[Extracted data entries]
───
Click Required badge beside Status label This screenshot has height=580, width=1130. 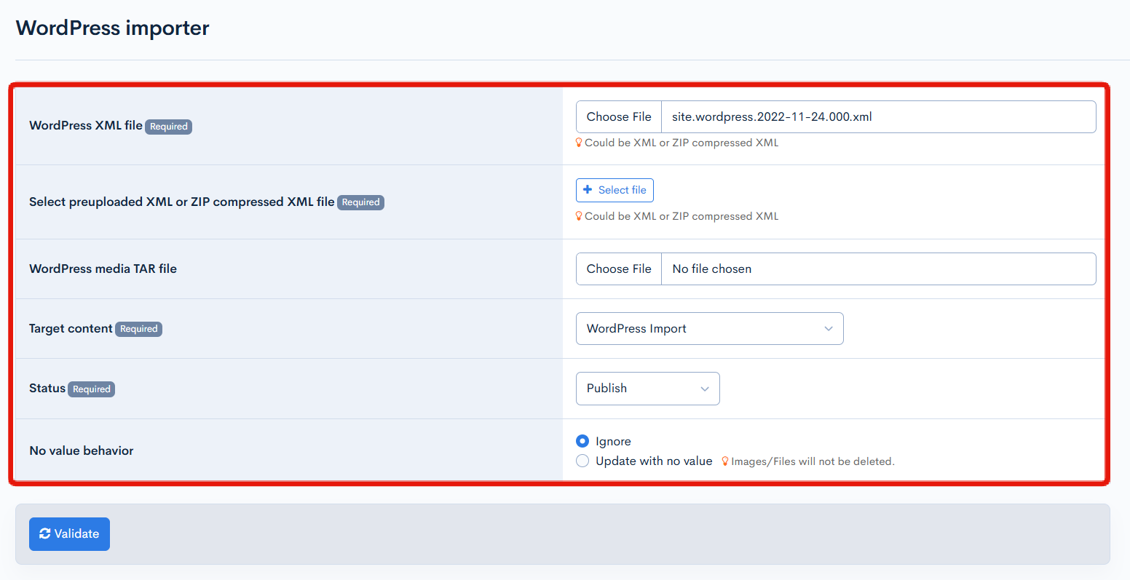tap(92, 389)
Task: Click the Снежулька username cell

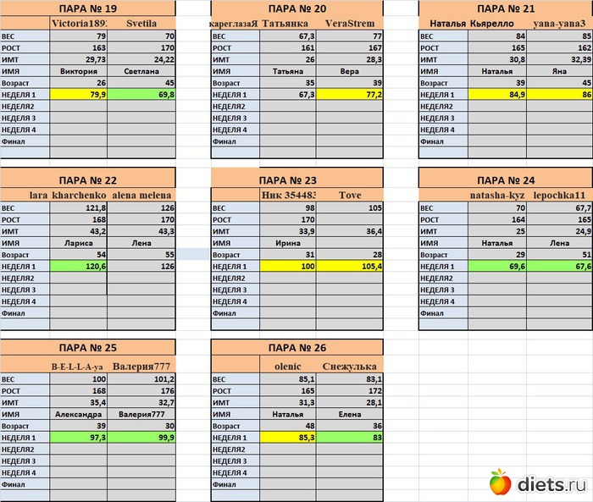Action: pyautogui.click(x=350, y=367)
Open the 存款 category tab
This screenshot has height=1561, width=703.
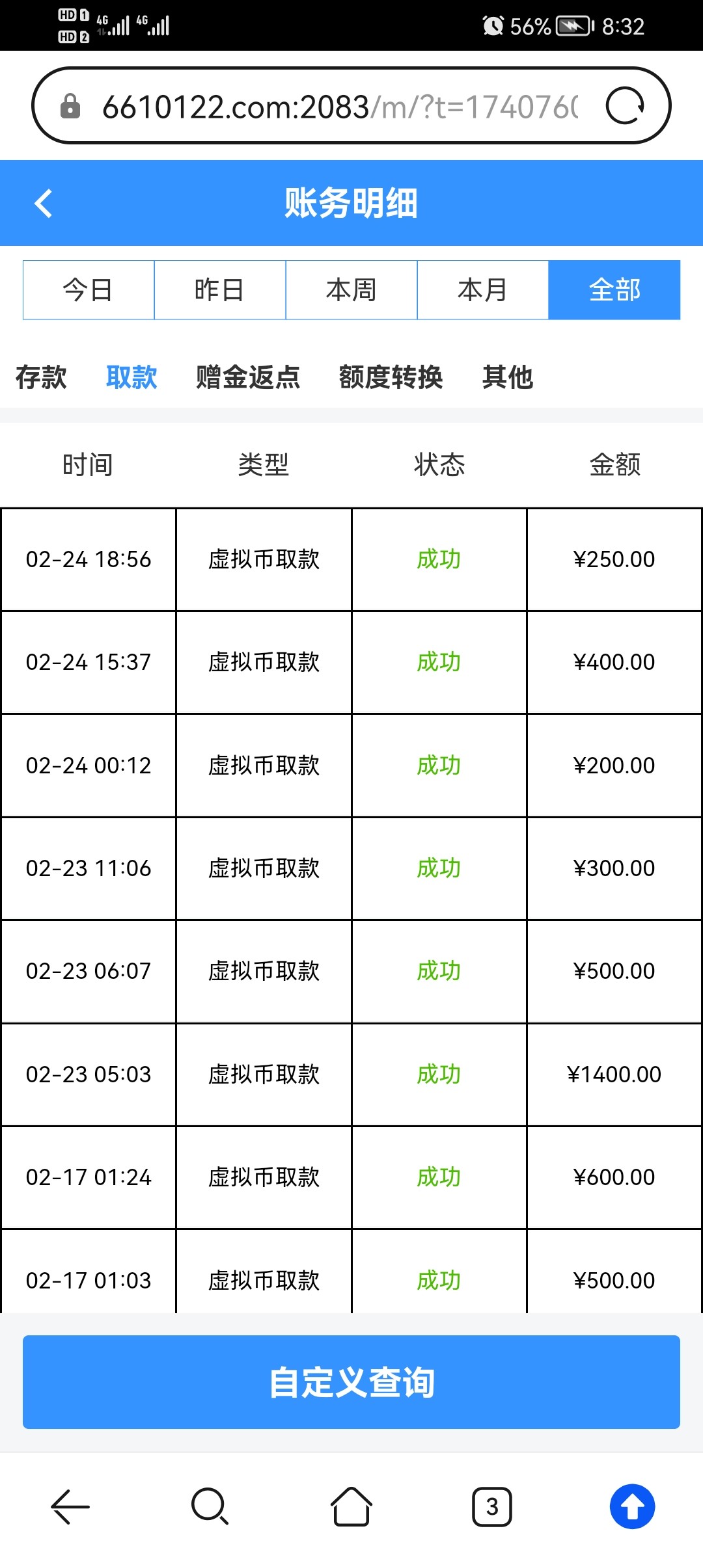pos(41,377)
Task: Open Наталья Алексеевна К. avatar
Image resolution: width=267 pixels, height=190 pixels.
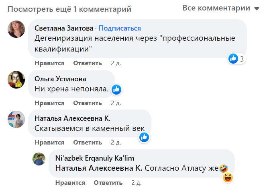Action: 16,119
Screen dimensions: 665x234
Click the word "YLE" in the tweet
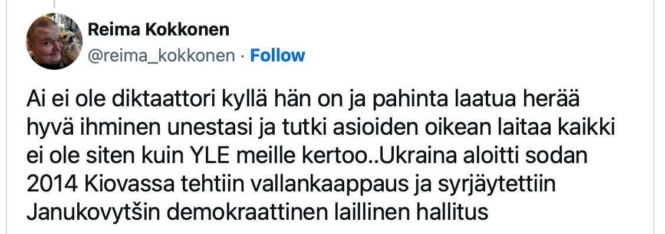[x=209, y=156]
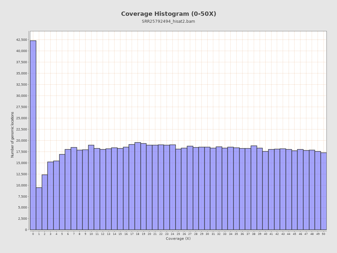The image size is (337, 253).
Task: Select the bar above coverage 38
Action: point(254,188)
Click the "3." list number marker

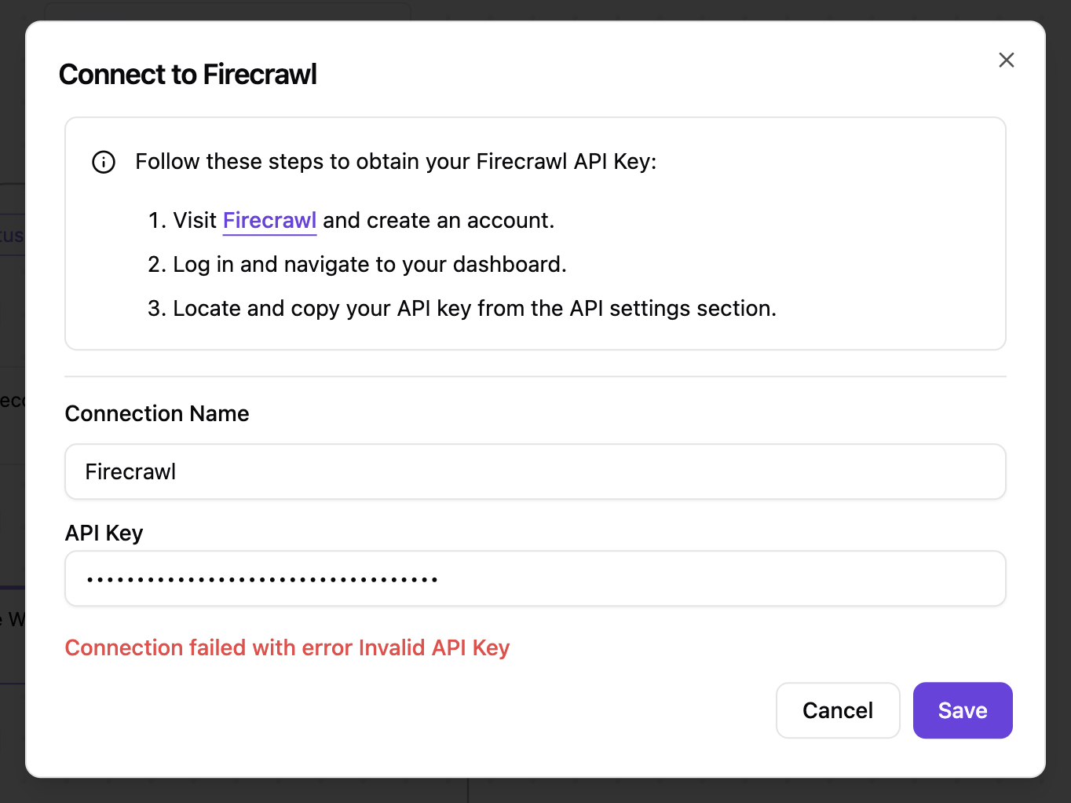(x=157, y=309)
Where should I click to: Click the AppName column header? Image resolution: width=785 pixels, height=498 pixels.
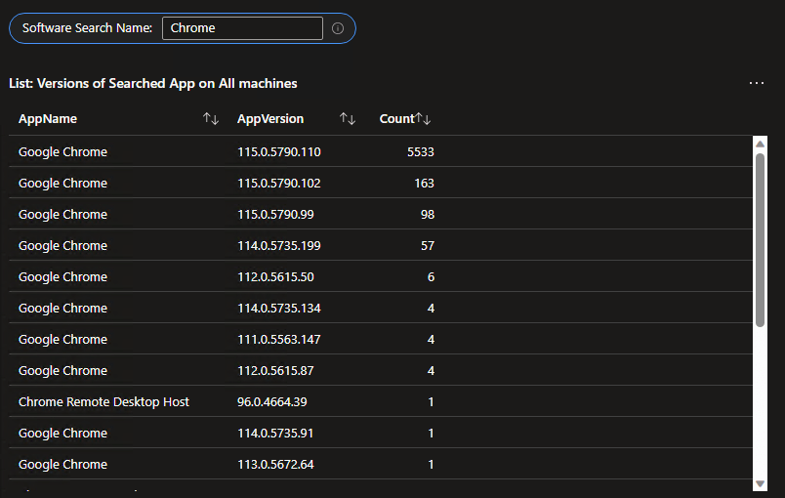point(48,119)
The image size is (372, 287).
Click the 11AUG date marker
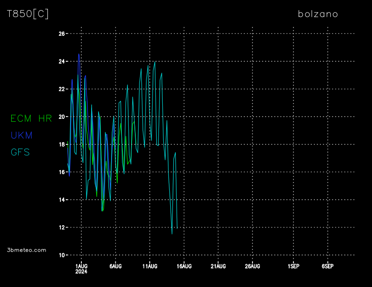(150, 266)
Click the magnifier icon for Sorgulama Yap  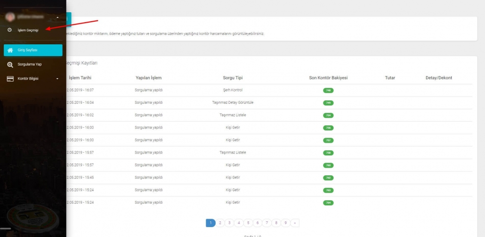pyautogui.click(x=10, y=65)
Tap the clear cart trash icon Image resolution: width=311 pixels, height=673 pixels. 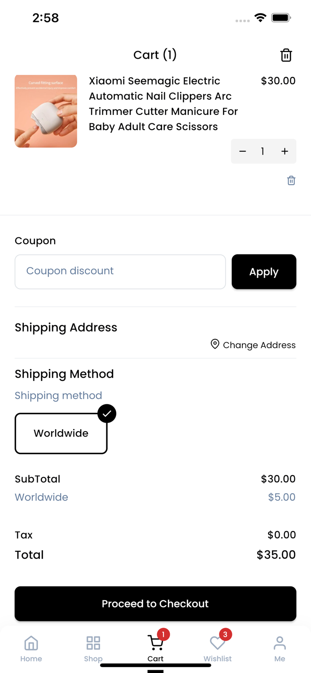[286, 55]
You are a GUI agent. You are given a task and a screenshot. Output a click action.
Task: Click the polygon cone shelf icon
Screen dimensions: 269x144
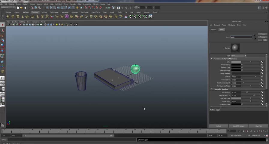[x=22, y=17]
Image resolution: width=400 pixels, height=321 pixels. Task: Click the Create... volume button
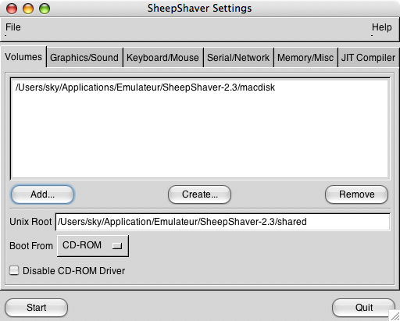click(199, 194)
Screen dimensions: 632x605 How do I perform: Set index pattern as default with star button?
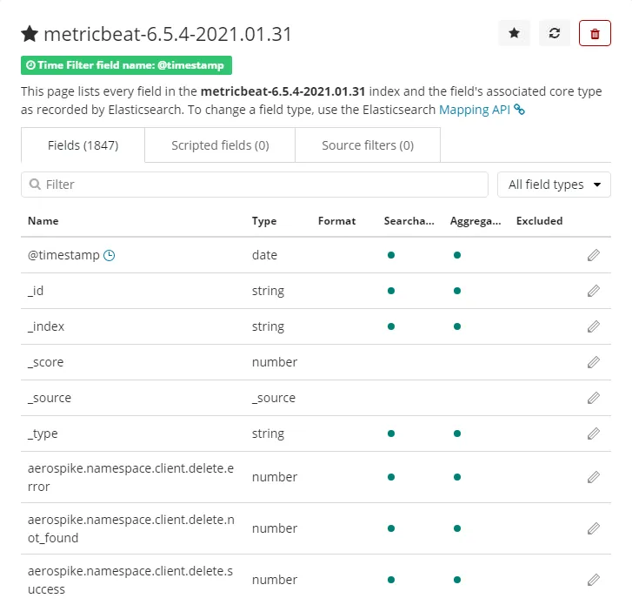[x=514, y=33]
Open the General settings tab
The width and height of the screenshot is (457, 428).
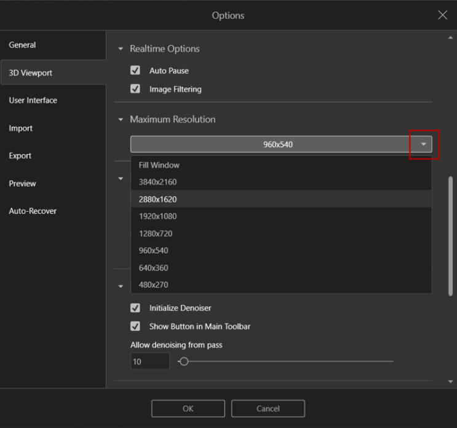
───
Assigned task> The string "Open" marks the lines to copy; report each of them from the data above.

Exercise answer>
Open the 存款 category tab
Task: Open Наталья Алексеевна К. avatar
Open the General settings tab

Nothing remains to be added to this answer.